Pinocchio is happy to look like a human, to have a heartbeat, be
warm, and to live a normal life. But, Gepeto was old, and
animals don't live long, soon Pinocchio will be alone. Time will
pass and Pinocchio will become an old man. He never has any new
adventures; he has no need, having been assured by others of his
identity. Maybe he gets married, maybe he has kids, but he is
always alone for he has no soul.
Sitting as an old man at a window, looking out and back to
his tree days, perhaps he realizes how much has been taken from
him. He was a puppet before a man, and a tree before a puppet,
what kind of soul should he have? A tree's? a man's? the soul of
the puppet he has always been?
Does he remember his tree times? Does he remember being a
sapling, growing, striving towards the sun, being cut down in his
prime? Can he recall his lack of rushing blood, his lack of
heart, heat, and human form?
He was a boy of wood, and because of that kidnapped and
exploited, led on an adventure resulting in being swallowed by a
whale. This could never have happened to a human boy! Only an
inhuman one could have survived, yet Pinocchio never feels less
alive because of it. In the end he dies, sacrificing himself to
correct the results of his mistakes. At this moment, when
Pinocchio is laying down his life for his actions, that is when
he becomes a human. When the fairy resurrects him, she does so
at the cost of his soul.
What conclusion can he bring from his return but that he is
not responsible for his actions, that he is being rewarded for
his good deeds, regardless of the fact that he caused their need?
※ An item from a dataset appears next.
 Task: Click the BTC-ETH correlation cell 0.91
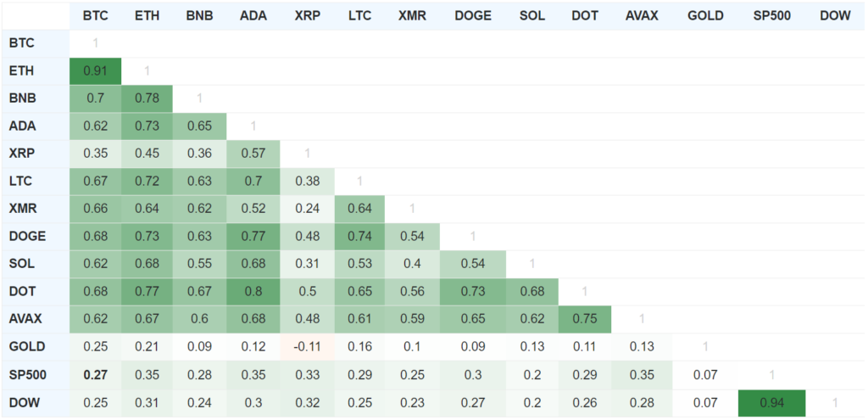click(x=95, y=71)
He also loses his wooden body for a human one, for becoming a
wooden boy with a wooden conscience. In this instant, he loses
his greatest possessions, and his souled humanity is bubbling
away from him, like the sea water evaporating off his hot, new
skin. For Pinocchio has found a wooden soul, and a wooden
conscience, neither suitable for men, neither surviving the
transformation.
As an old man, he sits on a chair, looking at the sea and
thinking of his rebirth. Slowly, a sense of loss comes to him.
Like a cartoon character who realizes he ran off the cliff, in
search of a goal he believed was ahead, but was truly on the
ledge, he falls, screaming and scared, the whole way down.
He realizes he was not destined to be a human; he had no
human morals nor human conscience. Right was a shrinking nose,
wrong was a growing one; but human noses do not give moral
advice. He has no internal measures, and his rebirth has taken
the ability to form them away from him.
His rebirth was a push off a lifelong cliff; he has fallen
almost the entire way. Still laughing an old man shivers,
sliding out of his chair, looking in terror through the layers he
has fallen, layers that did not seem as long, as important, on
the way down. He hits bottom, and wood again encases his body,
and a great tree grows over his grave.